If Canadians don’t get angry and demand an independent probe and an end to the sleaze in politics, we’ll all be looking back at the 61.1 per cent voter turnout of 2011 as the golden age of Canadian voter interest because less people will be inclined to vote next time around.

The matter of this alleged voter suppression scandal appears as a dirty thread that has come to Elections Canada and the RCMP’s attention in investigating this matter is ultimately extremely important by taking a closer look at what appears to be a muddy rug of alleged Conservative wrongdoing that seems to have been woven by someone or some people representing their party.

If there is a maze of Conservative dirty tricks leading to the party’s winning election results, the best and perhaps only hope to navigate through it may rest with finding the person who is hiding behind the bogus identity of Pierre Poutine and/or more people like him or her.

The fact that this individual or individuals went to great lengths to covertly mislead voters into showing up at non-existent polling stations in the Ontario riding of Guelph is so far one of the few solid elements proving that voter suppression really exists.

The fact that he or she or they used the services of a company that handled some of the phone outreach activities of the Conservative party, is the main link between the fraudulent calls and Stephen Harper’s campaign. But without first-hand testimony, it will be virtually impossible to ascertain whether this link is circumstantial or part of a larger network set up to suppress opposition votes in the last election.

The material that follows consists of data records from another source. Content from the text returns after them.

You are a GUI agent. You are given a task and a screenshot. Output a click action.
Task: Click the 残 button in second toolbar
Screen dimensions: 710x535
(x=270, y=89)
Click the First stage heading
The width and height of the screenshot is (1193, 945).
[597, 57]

The fact that ridings the opposition narrowly lost to the Conservatives on May 2nd, 2011 are on the list is not necessarily proof that voter fraud was at play in the various ridings. It would appear ludicrous to believe that the Conservative Party would risk its reputation by indulging in this kind of skullduggery. However, although many people in Canada think of the Conservatives of being less than suitable, this doesn’t mean that the Conservatives orchestrated this kind of electoral conduct. But if it turns out that a company associated with the Conservatives was involved in the Robo-calls suppression phone calls, the Conservative party will be judged by the general public as being guilty by association with respect to the acts of subverting the democratic rights of the citizens to a fair and honest election.

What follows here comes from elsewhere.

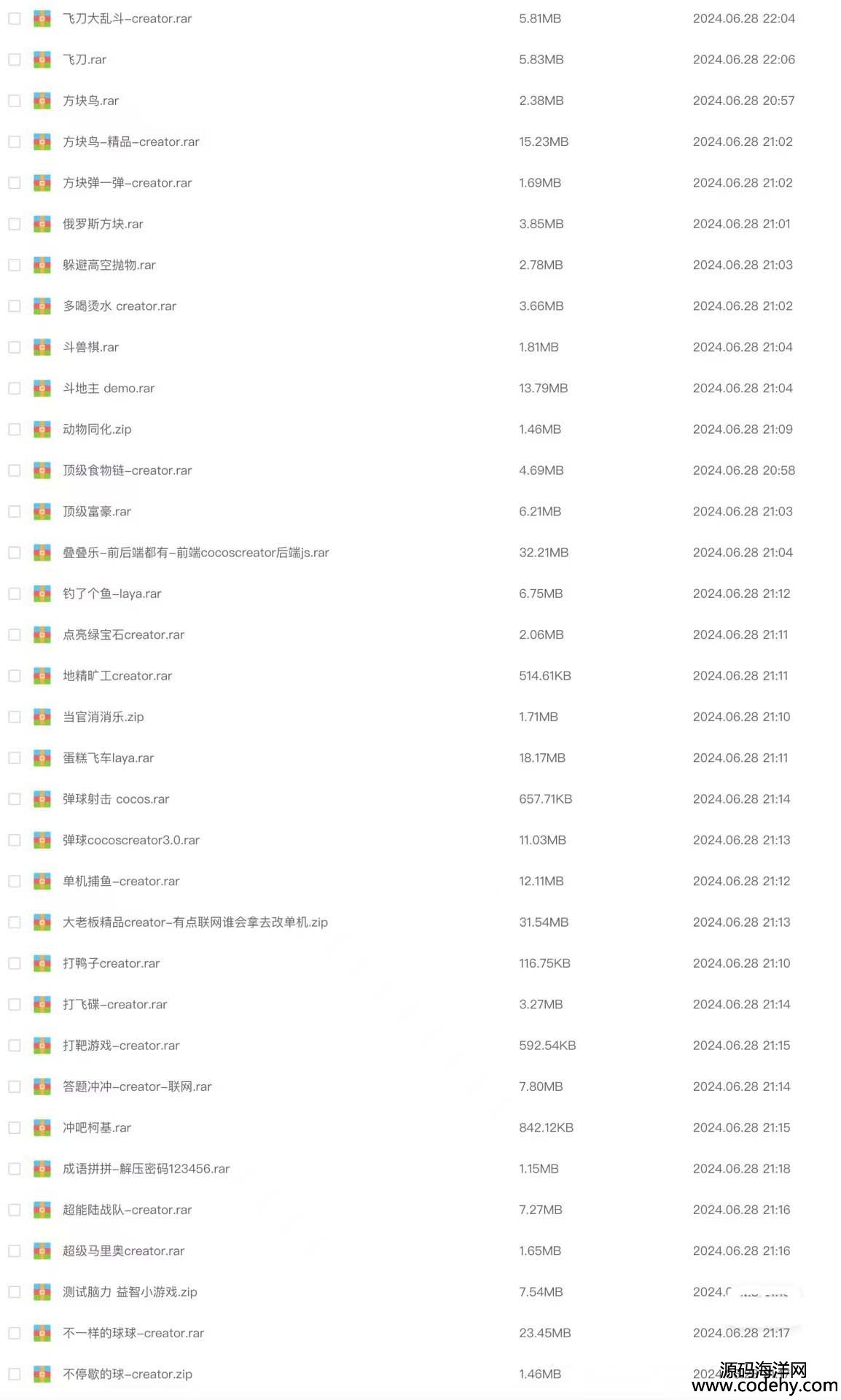Tick the checkbox next to 方块鸟.rar
Image resolution: width=841 pixels, height=1400 pixels.
point(15,101)
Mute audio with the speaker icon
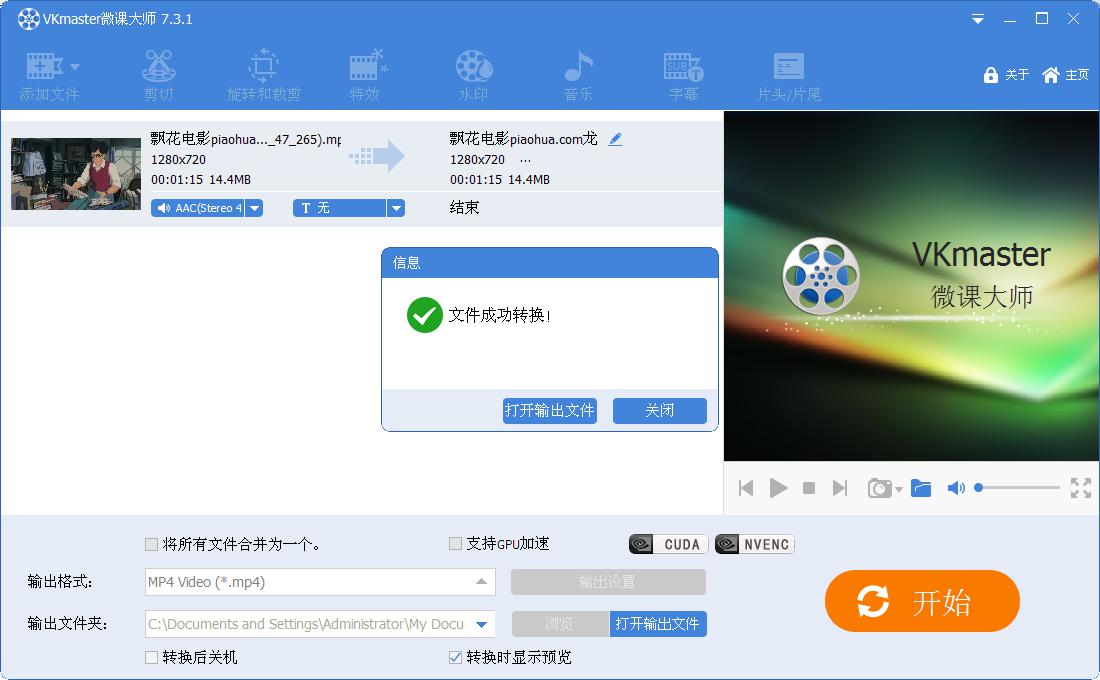Image resolution: width=1100 pixels, height=680 pixels. [956, 488]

But considering the current high volume of complaints, it is hard to understand that they would not have picked up on the covert activity especially if it originated from sources that were friendly to them.

What is of considerable concern to everyone is that over the previous weeks, the information that some call centre employees took shortcuts with the message that they were contracted to deliver by the Conservatives has also surfaced. Rather than introduce themselves as party callers, they sometimes misrepresented themselves as Elections Canada workers. That by itself is evidence of political wrongdoing.
Canadians may never know all that they should about what took place in the muddy trenches of the last federal campaign. But if they ever get the beginning of a definitive answer, it will come from Elections Canada or the RCMP or even the media, and certainly not from the warring parties in the Commons.

If the high route is too high to be climbed, maybe it is best to appeal to the more base partisan instincts at play. The old adage holds true and my message is directed to all political parties. “If you play in the mud, you and your political party will be seen by the voters as being dirty when you emerge from the mud.” It seems to me that half of our politicians wouldn’t get elected if they didn’t oppose political wrongdoing and the other half wouldn’t get elected if they hadn’t supported political wrongdoings.

The Conservatives appear to have gotten themselves back into the public eye again and in doing so; their alleged shenanigans have irritated the public eye. No amount of eyewash will put the public at ease until the authorities get to the bottom of this saga. When that happens, the public eye will be opened wide and see who tricked so many voters into ridings they couldn’t vote in.